EXERCISE AIM:
Repeat exactly the lines that begin at the one containing "Where should I click to: Enable" and end at the final line of the records; include no pictures and nothing else.

PROVIDED DATA:

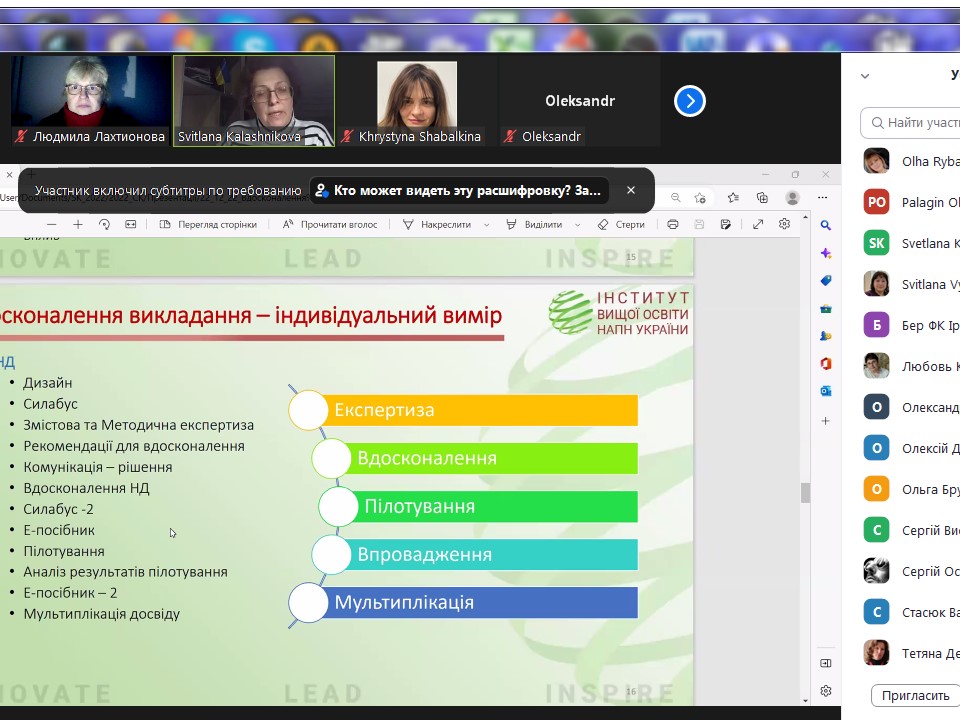Click the zoom out minus icon in PDF toolbar
This screenshot has height=720, width=960.
52,225
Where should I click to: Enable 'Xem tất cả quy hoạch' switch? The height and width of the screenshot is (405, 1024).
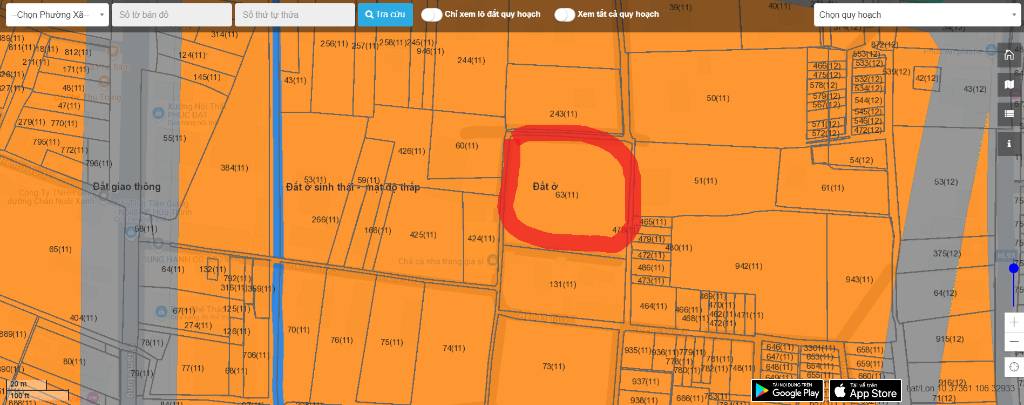[x=565, y=15]
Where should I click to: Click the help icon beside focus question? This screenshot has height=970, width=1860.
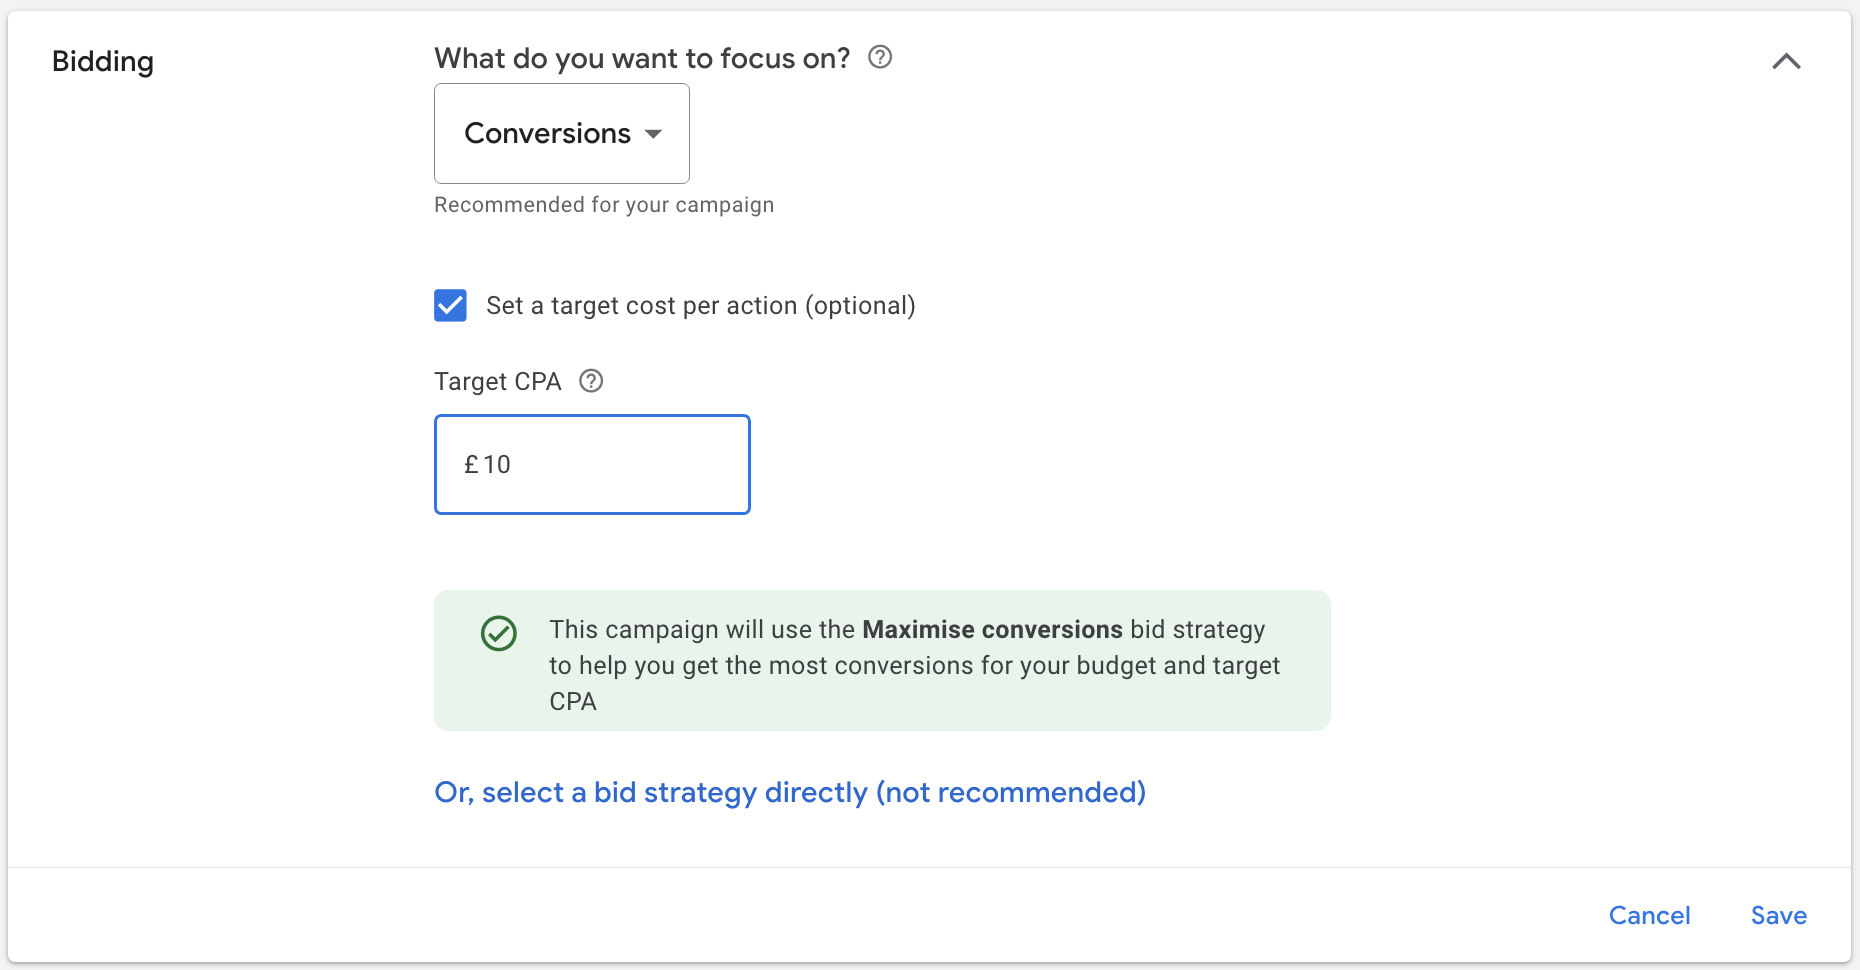tap(880, 57)
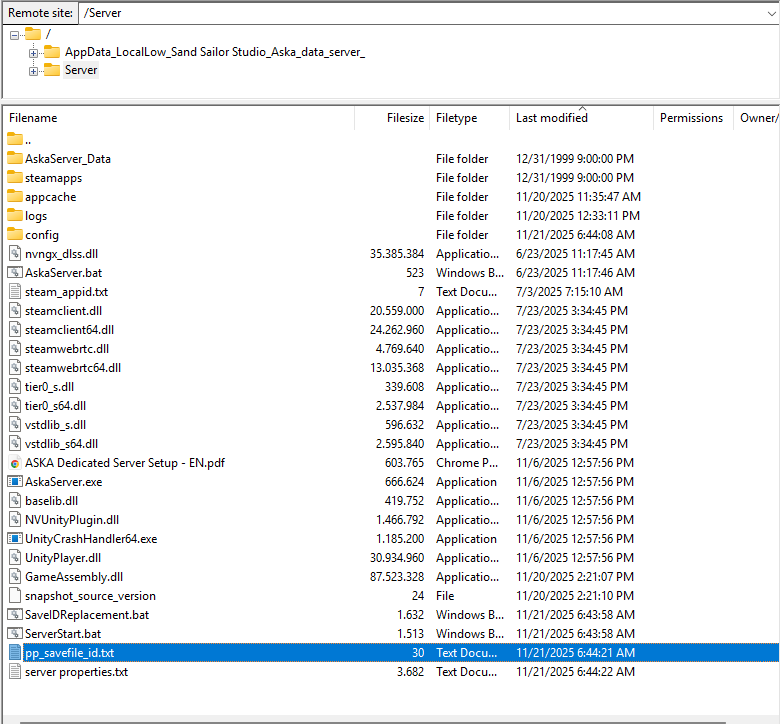The height and width of the screenshot is (724, 780).
Task: Click the nvngx_dlss.dll file icon
Action: coord(15,253)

EXERCISE OUTPUT:
Where should I click to: Enable 'Xem tất cả quy hoạch' switch? The height and width of the screenshot is (405, 1024).
[x=565, y=15]
Where should I click to: Click the help icon beside focus question? This screenshot has height=970, width=1860.
tap(880, 57)
The height and width of the screenshot is (724, 780).
Task: Click the nvngx_dlss.dll file icon
Action: coord(15,253)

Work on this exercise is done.